The film itself seems to lack a certain 'X' factor (no pun intended considering that Scarlett Witch does group with the X-Men) that the prequel had. Though the action sequences that are a plenty never fail to impress, the viewer is left with a feeling of wanting more, especially in terms of story and depth. For instance Scarlett Johansson's Black Widow, a fearful yet svelte and ruthless killer has been resigned to play the role of the monstrous Hulk's pacifier, as she has fallen in love with Dr. Bruce Banner (Mark Ruffalo). On the other hand, what works for the film is that since Ultron is based on Stark's consciousness, the audience is treated to some intense verbal jostling that they have known and liked. Simultaneously, Hawk Eye/ Clint Barton (Jeremy Renner) who was largely incapacitated in the previous Avengers as Loki's minion, seems to be main focus of the film.

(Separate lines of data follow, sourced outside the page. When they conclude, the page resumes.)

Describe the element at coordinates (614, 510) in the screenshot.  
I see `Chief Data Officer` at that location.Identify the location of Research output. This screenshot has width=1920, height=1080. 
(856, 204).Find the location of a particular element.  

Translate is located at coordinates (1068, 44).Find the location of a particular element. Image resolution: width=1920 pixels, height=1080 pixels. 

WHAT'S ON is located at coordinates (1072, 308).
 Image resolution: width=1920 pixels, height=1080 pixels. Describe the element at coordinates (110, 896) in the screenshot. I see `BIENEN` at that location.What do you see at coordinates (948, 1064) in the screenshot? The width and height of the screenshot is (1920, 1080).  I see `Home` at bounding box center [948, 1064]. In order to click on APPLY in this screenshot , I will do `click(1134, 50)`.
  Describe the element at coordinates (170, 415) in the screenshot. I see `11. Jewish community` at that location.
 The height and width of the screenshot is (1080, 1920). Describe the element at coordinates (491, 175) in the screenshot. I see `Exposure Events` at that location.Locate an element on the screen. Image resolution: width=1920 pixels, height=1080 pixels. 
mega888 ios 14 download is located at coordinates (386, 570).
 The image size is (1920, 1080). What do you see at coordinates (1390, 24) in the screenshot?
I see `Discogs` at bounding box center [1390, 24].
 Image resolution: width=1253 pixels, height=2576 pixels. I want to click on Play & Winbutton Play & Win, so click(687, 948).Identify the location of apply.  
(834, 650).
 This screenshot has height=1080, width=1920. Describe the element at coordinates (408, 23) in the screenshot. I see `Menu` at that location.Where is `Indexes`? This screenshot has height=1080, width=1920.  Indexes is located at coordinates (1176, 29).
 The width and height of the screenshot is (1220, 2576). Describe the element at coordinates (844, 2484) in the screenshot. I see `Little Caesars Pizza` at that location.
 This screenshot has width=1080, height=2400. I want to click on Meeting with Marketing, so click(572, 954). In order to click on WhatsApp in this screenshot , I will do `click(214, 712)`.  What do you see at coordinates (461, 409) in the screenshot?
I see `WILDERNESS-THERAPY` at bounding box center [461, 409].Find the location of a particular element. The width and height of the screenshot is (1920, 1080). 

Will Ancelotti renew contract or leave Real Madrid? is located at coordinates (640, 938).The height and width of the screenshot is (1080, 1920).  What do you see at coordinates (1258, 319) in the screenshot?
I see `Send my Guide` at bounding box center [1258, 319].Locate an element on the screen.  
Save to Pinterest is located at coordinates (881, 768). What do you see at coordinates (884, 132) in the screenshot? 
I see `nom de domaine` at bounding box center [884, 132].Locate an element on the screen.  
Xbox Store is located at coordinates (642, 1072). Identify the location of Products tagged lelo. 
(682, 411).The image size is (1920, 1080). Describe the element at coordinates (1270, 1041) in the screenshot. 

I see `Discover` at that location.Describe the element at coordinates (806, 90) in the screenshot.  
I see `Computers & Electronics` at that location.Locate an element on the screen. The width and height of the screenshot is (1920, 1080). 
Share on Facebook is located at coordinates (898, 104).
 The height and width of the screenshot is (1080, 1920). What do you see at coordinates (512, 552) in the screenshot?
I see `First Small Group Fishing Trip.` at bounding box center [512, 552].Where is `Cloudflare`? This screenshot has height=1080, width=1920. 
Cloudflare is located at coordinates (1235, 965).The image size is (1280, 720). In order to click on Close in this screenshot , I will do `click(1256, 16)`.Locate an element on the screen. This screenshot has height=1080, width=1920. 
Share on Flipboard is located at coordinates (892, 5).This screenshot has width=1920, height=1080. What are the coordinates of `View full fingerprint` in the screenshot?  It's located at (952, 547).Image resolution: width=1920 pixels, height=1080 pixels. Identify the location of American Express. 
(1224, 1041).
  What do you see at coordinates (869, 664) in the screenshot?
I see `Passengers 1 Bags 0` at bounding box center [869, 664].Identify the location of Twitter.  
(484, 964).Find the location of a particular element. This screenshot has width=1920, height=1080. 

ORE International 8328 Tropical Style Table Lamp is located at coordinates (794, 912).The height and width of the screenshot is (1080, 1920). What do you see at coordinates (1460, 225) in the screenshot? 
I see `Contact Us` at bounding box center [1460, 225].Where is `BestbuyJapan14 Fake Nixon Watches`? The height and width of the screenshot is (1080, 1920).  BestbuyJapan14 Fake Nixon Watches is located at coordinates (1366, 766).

However, the makers of the film haven't featured much of the back story (read origin story) of the twins Quicksilver and Scarlett Witch who incidentally are Magneto's children.
As for the performances, Robert Downey Jr as Tony Stark/ Iron Man is his usual best with witty one liners and stupefying comebacks, Chris Hemsworth as the Asgardian Thor is selflessly loyal in trying to save the home of his beloved Jane, nothing more can ever be asked of Mark Ruffalo as Bruce Banner who yet again puts up a stellar performance, Chris Evans as Steve Rogers/ Captain America still continues to play the man from the past with aplomb. However, a special mention goes out here to James Spader who voices Ultron giving the mechanical maniac a more surreal dimension. However, in terms of direction Joss Whedon has put in a lot of effort in making the film look extravagant which will surely give the fans a thrilling visual treat. At the same time, one feels that the characters look more to be just doing their business on a daily basis rather than being faced with huge threat of extinction. Also, the signature humor from the prequel is in smaller dose in the latest movie. The background score is good but doesn't distract the viewer from the spectacular visuals engrossing the viewer.
Though AVENGERS: AGE OF ULTRON ends up much like the first, giving the viewer a peak at what to expect next, the film leaves a lot to be desired. The main antagonist Ultron, being essentially a robot/software somewhere, lacks the ability to establish a rapport with the audience, despite James Spader's marvelous job of dubbing for the part. At the same time, the film feels like it is meant essentially to set up each of the characters for their individual stories, effectively building up the Marvel Cinematic Universe.
On the whole, with its stunning visuals and awe inspiring action sequences (especially in IMAX 3D and 3D), AVENGERS: AGE OF ULTRON is definitely the movie to watch this weekend. With the strong fan base of the franchise, it is expected to open to full house all across.